Minha mãe fica pensativa enquanto olha para os jardins que passam do lado de fora da janela. Estamos a caminho de minha casa e tento convencer meus pais a colaborarem com meu modo de resolver as coisas com a Marina. Meu pai está calado durante toda a viagem mas minha mãe está um pouco relutante. Antes da tragédia ela e Marina tinham um relacionamento de mãe e filha, mas depois que Marina foi embora e deixou Maya para trás minha mãe se rebelou contra ela.

- E se amanhã ou depois ela recuperar a memória e abandonar vocês de novo? Como você acha que Maya vai suportar? - continua Dona Cassandra.

Eu suspiro pesadamente e respondo:

- Só posso rezar para que isso não aconteça, ou pelo menos para que algum milagre faça com que ela permaneça conosco mesmo depois de saber a verdade. O que eu não posso é ficar de braços cruzados quando o amor da minha vida precisa tanto de mim, e espero que minha família esteja ao meu lado, apoiando minhas decisões.

Minha mãe apenas assente e segue calada pelo restante do caminho.

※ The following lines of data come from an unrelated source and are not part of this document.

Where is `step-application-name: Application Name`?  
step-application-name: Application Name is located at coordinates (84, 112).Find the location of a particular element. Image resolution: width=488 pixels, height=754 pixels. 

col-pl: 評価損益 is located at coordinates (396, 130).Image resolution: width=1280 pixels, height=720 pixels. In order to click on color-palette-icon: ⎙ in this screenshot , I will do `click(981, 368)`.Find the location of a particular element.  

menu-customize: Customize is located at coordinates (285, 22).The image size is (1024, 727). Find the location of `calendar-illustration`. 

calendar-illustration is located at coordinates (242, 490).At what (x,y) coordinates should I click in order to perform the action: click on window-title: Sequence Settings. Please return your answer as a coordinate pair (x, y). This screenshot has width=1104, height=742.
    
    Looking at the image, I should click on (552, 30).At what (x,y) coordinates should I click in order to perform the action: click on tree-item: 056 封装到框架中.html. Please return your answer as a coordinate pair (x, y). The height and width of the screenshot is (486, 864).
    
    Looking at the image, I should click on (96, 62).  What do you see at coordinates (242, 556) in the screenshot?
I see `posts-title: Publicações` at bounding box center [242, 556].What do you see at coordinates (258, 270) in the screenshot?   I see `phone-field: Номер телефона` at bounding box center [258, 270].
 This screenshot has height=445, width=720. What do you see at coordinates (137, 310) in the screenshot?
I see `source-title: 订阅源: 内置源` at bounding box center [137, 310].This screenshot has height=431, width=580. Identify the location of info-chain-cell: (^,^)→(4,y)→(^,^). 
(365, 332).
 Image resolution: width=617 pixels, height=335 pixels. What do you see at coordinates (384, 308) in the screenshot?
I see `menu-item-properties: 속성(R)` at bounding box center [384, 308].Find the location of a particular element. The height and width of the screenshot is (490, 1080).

Ao sairmos do carro Marina está nos aguardando na porta, e sorrindo se dirige até meu sogro, que aceita de bom grado o abraço carinhoso que ela lhe dá. Ao caminhar até minha mãe Marina sente que há algo de errado, então espera Cassandra dar o primeiro passo. Quando minha mãe apenas a cumprimenta de longe consigo ver sua confusão, mas ela não diz nada e seguimos para dentro da casa. Neste momento Maya desce correndo e abraça sua avó paterna com fervor, e pela primeira vez desde que fui buscá-los vejo minha mãe sorrindo de verdade.
Dona Judith também está presente a pedido meu, já que fiquei com medo de deixar Marina e Maya sozinhas e para que o clima não ficasse tão estranho, já que ela e minha mãe tem sido grandes amigas. Depois de todos os cumprimentos e das perguntas de praxe sobre a saúde de todos, nos dirigimos para a sala onde Marina começa a organizar tudo para o nosso jantar. Ela fez questão de cozinhar apesar de seus machucados, e não pude deixar de me sentir nas nuvens com o fato de ela estar tentando reassumir seu posto de dona da casa. Todos sabem que há algo estranho no ar, mas ninguém comenta nada, mesmo que Maya não tenha dirigido nenhuma vez seu olhar para a mãe.
Algumas horas depois de conversa sobre nada que envolva nossa vida, o que se resume em falar sobre o tempo e sobre política, levo meus pais de volta para a sua casa na cidade, e fico aliviado que pelo menos tudo tenha corrido bem, apesar de ainda estarmos longe de ser a família que éramos antes.